When he did remember their disparate ages it surprised him.  She felt
the same age - but he couldn't decide if this was because he felt
younger or she older.  They had both experienced the late Fifties, the
Sixties and the early Seventies as children and had experiences common
to all American kids of that time:  watching Neil Armstrong take that
first, small step, hearing the Beatles on the radio and, in Helen's
case, drooling over them, seeing young men, school friends' older
brothers, go off to Vietnam, not seeing some of them come home.  Sam was
highly amused to discover she had even caught 'Captain Galaxy' re-runs
in the early Sixties.  Helen was right, they were almost contemporaries.
He had simply lived longer, and time would remedy that. 
    After her slip when she had asked about his age, Helen never
questioned him about his life, though sometimes he could see she itched
to.  If he volunteered information she listened hard, seeming to file it
away in her mind.  However, as the days passed, he referred less and
less to his past life, remembering didn't seem so important anymore.  He
wanted to concentrate on the now, not think of the past - or the future.
    He was intensely grateful Helen had brought him to the isolated
cabin and realised it was deliberate.  There was no phone, no radio or
TV, no newspapers and no people, other than at the store, to remind him
he was in a time not his own, inside a body not his.  Sometimes he
noticed the dated look of the clothes as he took them out of the
wardrobe.  Then he would dress quickly, so he couldn't see them.  It
seemed to him Helen wore clothes that were not particularly fashionable.
Again, he was certain she chose them quite deliberately.  Most of the
time he was able to ignore what she wore by concentrating on the vital
personality inside the garments.  He knew vaguely that her clothes
suited her, that she looked good in them.

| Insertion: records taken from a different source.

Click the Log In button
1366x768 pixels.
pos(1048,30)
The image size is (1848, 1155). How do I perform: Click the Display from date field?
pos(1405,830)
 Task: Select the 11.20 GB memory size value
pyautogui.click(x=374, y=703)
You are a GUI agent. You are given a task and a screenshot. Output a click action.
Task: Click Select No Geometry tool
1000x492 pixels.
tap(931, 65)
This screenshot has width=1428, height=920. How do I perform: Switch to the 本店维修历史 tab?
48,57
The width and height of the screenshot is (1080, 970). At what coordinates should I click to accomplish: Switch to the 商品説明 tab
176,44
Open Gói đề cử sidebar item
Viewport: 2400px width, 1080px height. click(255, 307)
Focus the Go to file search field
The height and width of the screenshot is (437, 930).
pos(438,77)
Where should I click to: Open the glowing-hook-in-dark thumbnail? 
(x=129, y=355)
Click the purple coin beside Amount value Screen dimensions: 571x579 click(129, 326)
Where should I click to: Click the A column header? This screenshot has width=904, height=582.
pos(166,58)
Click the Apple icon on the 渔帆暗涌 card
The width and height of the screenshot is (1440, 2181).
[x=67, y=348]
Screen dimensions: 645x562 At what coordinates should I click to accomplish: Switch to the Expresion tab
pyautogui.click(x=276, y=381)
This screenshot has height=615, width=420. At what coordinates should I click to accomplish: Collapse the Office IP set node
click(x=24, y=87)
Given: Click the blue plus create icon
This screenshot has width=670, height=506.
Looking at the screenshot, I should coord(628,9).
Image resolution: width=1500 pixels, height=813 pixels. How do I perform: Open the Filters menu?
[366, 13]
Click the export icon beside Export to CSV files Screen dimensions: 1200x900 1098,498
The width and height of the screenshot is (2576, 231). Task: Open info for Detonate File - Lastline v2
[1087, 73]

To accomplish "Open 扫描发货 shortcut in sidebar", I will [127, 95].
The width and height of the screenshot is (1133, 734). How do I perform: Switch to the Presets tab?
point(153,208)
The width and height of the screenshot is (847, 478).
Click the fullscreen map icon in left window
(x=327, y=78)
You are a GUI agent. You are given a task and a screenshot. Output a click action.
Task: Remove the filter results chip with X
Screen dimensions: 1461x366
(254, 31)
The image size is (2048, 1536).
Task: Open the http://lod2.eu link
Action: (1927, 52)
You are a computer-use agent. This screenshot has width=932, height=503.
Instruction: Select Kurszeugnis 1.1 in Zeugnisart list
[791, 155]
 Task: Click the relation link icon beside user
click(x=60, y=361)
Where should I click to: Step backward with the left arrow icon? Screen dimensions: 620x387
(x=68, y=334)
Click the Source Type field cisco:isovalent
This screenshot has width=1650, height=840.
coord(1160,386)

    The only time he was reminded of his real situation was when he
shaved, which he came to hate.  Whenever he looked in the mirror, Brian
Palmer's pale blue eyes stared at him out of Brian Palmer's wishy-washy
face.  He grit his teeth, used the razor as quickly as possible and
turned away, so he could forget again.
    Other than when he shaved, when he tensed so much his shoulders and
back ached, his body became more and more relaxed.  In contrast, his
mind became more alert and Helen found him more difficult to argue
against when he played devil's advocate, though she never yielded if she
believed she was right.  Remembering the weak and feeble shell of the
library, seeing the battered mind and body gradually heal, she didn't
care that Sam outstripped her in intellect but was glad he was on the
way to being whole once more.  Except, that is, when they played 'snap'
and his faster physical and mental responses beat hers every time.  Then
she threw the cards in the air, laughing, and refused to play any more
games with him - not of 'snap' anyway.
    She continued to put him through a punishing fitness routine every
day, pushing him to the limits of his endurance, coaxing, cajoling and
teasing him into doing that little bit more than he thought he could
manage.  He swore, gasping for breath, sweating like a pig, calling her
all the names under the sun while she laughed.
    The day came when Sam beat her through the door of the cabin - just
- on their run back from the lake.  Crowing in triumph, he caught her in
his sweaty arms and swung her around, regardless of her protests.  He
kissed her soundly to shut her up, delighting in the way she responded,
knowing the fire surged through her as it did him.  They sank down to
the floor of the cabin and, as always, when they reached the peak of the
sensations that poured through their bodies, they were also joined in
mind and heart, melded together, each part of the other, two halves of
the same being.
    Later, Helen lifted her head from where it lay across Sam's ribs and
pushed her tangled hair away from her face.  "We have to leave tomorrow,
dear heart.  There are things that need to be done at home."